WASHINGTON DIPLOMAT
By Larry Luxner
SAN JUAN — It’s another 85-degree afternoon in Old San Juan, and dozens of cruise ship passengers stroll along the waterfront, casually making their way toward Pier 4, where the 110,000-ton Carnival Glory awaits them. An elderly man walks by, selling coco, piña and parcha-flavored ice cream to tourists, while a local entertainer wrapped in the red, white and blue Puerto Rican flag sings “Stand By Me” in front of a kiosk selling Puerto Rico-themed baseball caps, license plates and necklaces.
The musician, known only as “El Gallo de San Juan,” has been here for 20 years, arriving every morning at 8 a.m. and walking up and down the entire waterfront with his songs and trinkets.

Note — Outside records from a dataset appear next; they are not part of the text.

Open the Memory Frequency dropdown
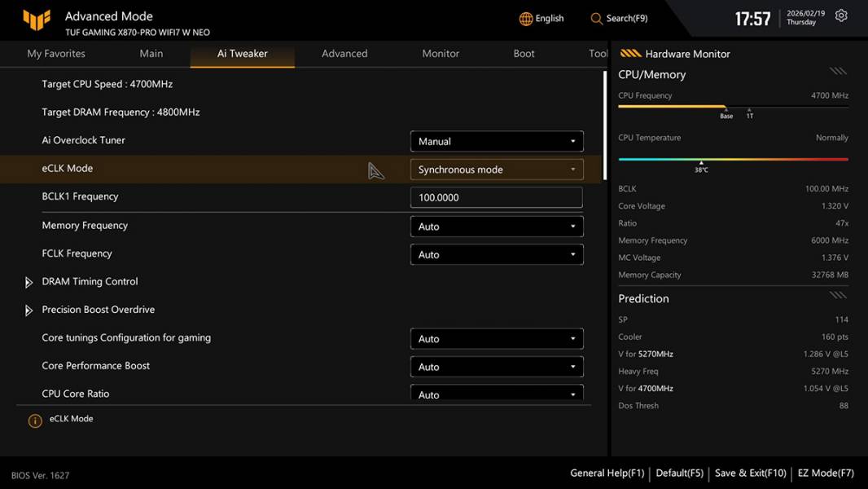(x=497, y=227)
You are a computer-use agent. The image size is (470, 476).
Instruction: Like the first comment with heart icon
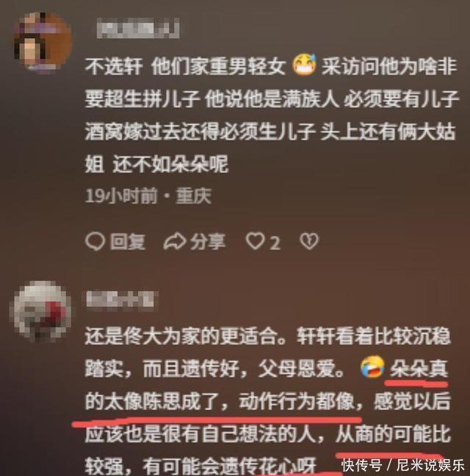click(255, 242)
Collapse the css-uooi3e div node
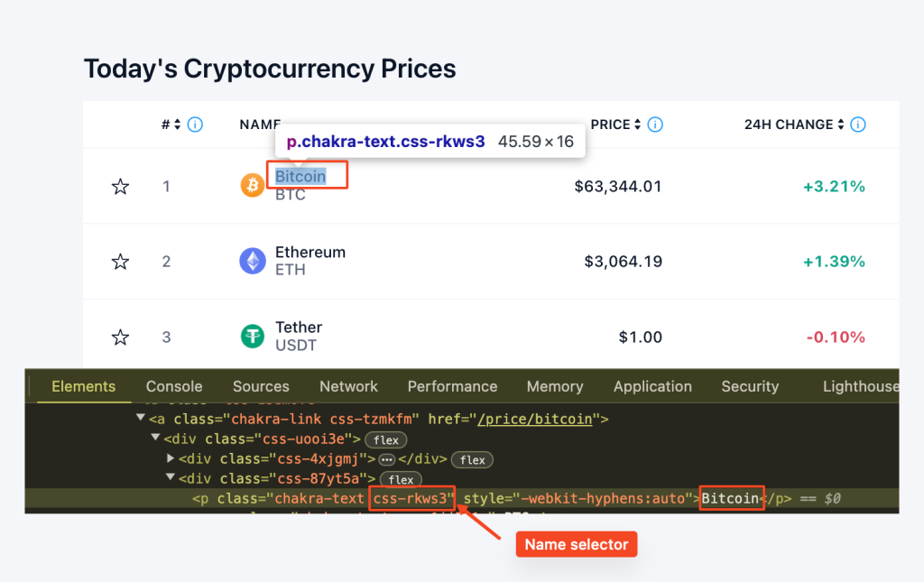 [155, 438]
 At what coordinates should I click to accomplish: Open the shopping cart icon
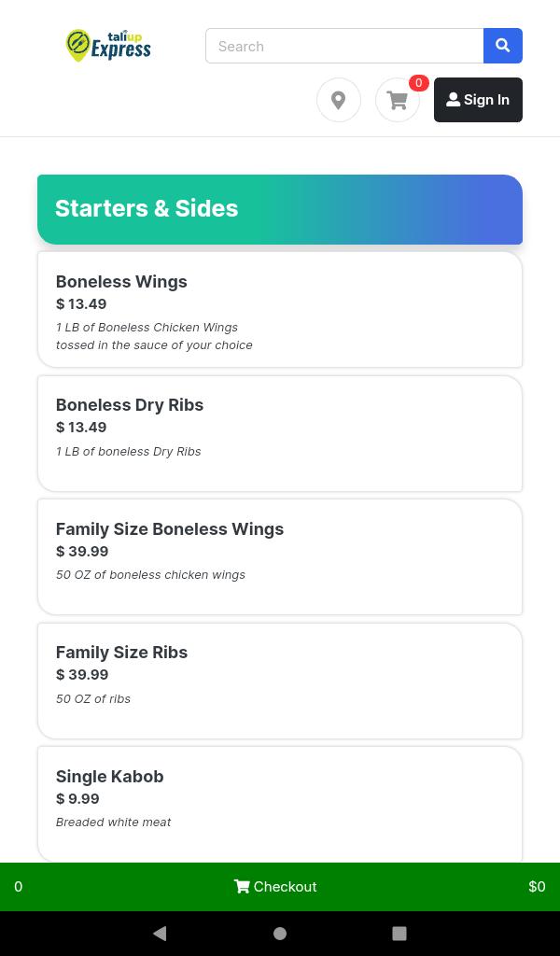(x=398, y=100)
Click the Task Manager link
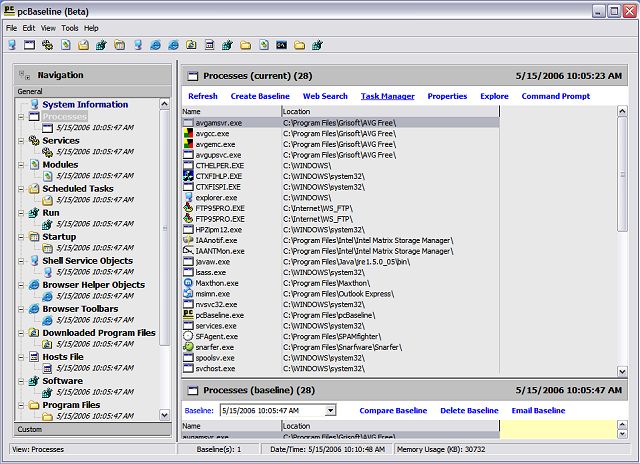This screenshot has width=640, height=464. coord(387,96)
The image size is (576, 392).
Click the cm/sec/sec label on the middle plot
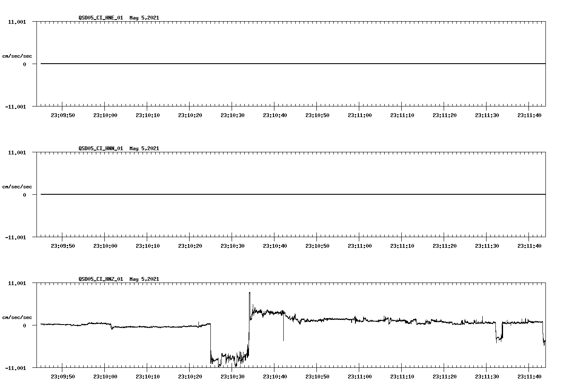tap(17, 186)
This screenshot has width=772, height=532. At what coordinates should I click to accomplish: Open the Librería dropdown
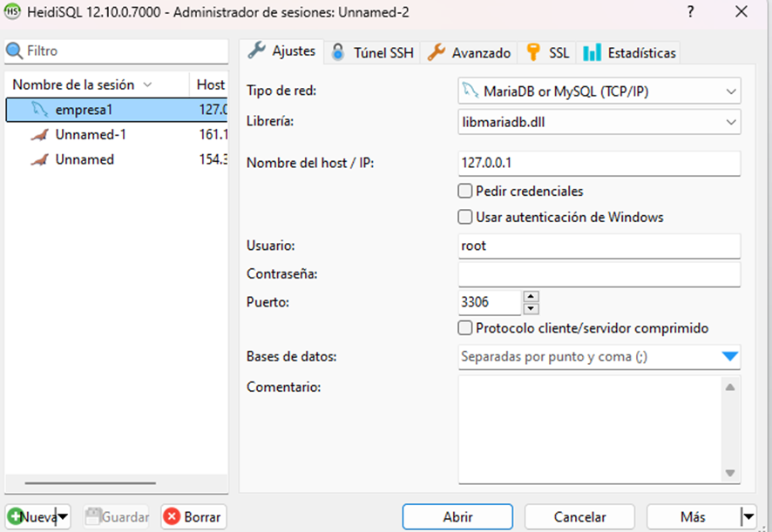pos(732,121)
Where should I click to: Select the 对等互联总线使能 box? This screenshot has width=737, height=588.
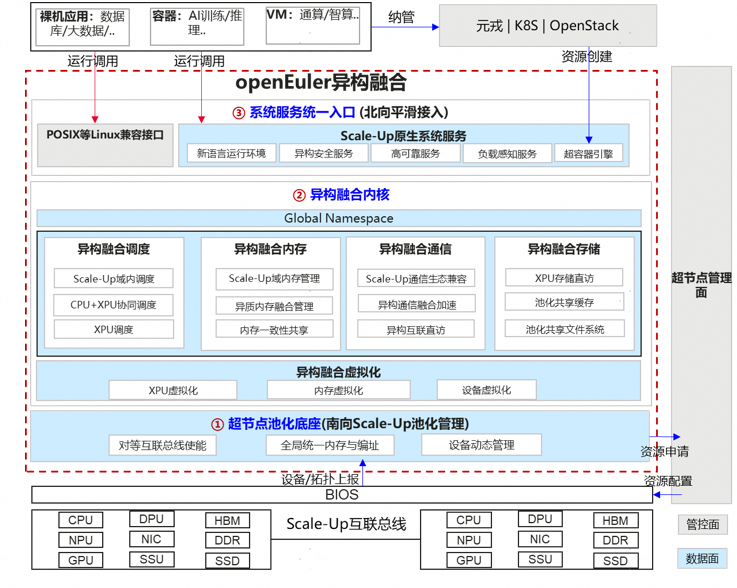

“The people are buying,” he says. “They don’t spend a lot. They buy cheap things, but they’re buying.”
Directly across the street is the Hacienda, Puerto Rico’s Treasury Department, which chafes under the weight of the island’s $68 billion budget deficit. But the tourists — clad mostly in shorts, T-shirts and flip-flops — don’t seem to care, any more than they care about the Zika epidemic that’s frightened so many islanders or the staggering brain drain that has seen hundreds of thousands of Puerto Ricans flee for the U.S. mainland in the wake of economic stagnancy.